Slavery in India is mainly dominated by bonded slavery and child slavery inter alia many other important forms. The existence of bonded slavery can be traced back to the Indian Zamindari system which heavily relied on the caste system for its perpetuation. The son of a slave had to pay the never ending debt of his ancestors by serving the zamindar. Although this system was abolished after independence, its interplay with the caste system has had serious repercussions even after it has ceased to exist formally. The centuries of caste system coupled with the zamindari system has resulted in the “monopoly of knowledge” by the upper castes, to speak in terms of Foucauldian power dynamics. The feeling of intellectual superiority amongst the upper caste Hindus still exists today and it is unsurprising that economic empowerment is still failing the cause for Dalits. The problem of the ‘caste system’ is purely a societal one. The fault lies in our legal perspective on it. Casteism having found its fundamental origins in Hinduism or at least in its history becomes hard to be dealt with legally. Racial segregation in the West in contrast didn’t find religious justification and hence could be rejected as inhuman. Else, casteism is a gross violation of human rights and the international standard definition of slavery should be revised keeping in mind the pivotal role it plays in slavery in India. It is an evil equal or worse than apartheid. But are Indians willing to accept it? No. The Brahmin in India still boasts of his cultural heritage and of his learned ancestors but will he acknowledge their deliberate oppression? No.

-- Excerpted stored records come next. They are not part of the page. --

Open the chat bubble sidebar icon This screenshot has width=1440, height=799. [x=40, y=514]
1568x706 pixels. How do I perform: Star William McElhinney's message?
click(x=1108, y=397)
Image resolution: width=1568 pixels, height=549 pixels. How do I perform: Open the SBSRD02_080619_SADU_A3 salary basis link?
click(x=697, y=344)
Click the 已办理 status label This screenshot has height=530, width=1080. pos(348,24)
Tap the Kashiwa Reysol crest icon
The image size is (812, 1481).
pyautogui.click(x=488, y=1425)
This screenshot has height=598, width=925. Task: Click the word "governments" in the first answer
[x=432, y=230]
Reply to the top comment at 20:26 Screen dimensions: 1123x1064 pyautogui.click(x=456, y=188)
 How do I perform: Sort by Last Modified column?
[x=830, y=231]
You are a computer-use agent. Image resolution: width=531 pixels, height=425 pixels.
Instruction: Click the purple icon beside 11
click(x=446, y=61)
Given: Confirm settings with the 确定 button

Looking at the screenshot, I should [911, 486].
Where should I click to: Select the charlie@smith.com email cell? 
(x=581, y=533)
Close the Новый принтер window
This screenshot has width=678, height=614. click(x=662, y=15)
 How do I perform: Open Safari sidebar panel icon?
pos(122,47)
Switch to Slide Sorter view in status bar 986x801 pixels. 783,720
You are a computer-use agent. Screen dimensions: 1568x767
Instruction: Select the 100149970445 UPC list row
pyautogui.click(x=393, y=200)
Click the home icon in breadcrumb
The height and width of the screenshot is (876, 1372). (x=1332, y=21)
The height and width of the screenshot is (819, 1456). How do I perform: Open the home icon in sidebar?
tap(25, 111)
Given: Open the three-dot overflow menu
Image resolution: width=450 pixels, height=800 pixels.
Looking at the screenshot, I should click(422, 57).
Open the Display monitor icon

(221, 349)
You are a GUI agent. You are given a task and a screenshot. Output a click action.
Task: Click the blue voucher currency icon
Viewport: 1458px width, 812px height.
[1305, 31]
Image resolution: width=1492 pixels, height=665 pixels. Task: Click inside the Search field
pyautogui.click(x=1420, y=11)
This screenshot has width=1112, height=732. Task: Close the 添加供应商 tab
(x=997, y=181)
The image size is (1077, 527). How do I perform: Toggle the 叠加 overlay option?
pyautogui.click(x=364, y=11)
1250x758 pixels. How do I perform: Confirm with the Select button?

In her seminal essay ‘Can the Subaltern Speak?’, Gayatri Chakravorty Spivak raised questions about who speaks for whom when the subaltern of history becomes the subject of literary or any other kind of representation. Contrary to many of India’s international legal obligations under the Universal Declaration of Human Rights, the ICCPR, the ICESCR as well as Articles 14, 17 and 21 of India’s own Constitution, the traditional methods of rules, legislations and orders exhibit the same flaws which Spivak critiques in her essay, which is the absence of adequate social connect between the end that the legislation seeks to achieve, the objects (e.g., manual scavengers) who are the intended beneficiaries of such State action and law-makers.
Until very recently, India had not ratified the Convention on the Worst Forms of Child Labour, which it finally did in June this year. This comes as a positive step towards curbing slavery in the form of child labour. As mentioned above, there have been certain legislations which have genuinely made an attempt at trying to reduce casteism in India. But the fact still remains that this caste remains a key connection with slavery and no anti-slavery legislation can be drafted in isolation from the disease of caste discrimination. We must not hold onto vacuous optimism for there is nothing to be optimistic about. We must not rest our hopes in our future for it cannot exist without us mending our ways and we must not delegate this task unto the posterity for the history of caste system tells us that it existed as a norm in the past, spun out as an abnormality in the recent past and is now still a complete norm.
An edited version of this piece first appeared in the Oxford Human Rights Blog.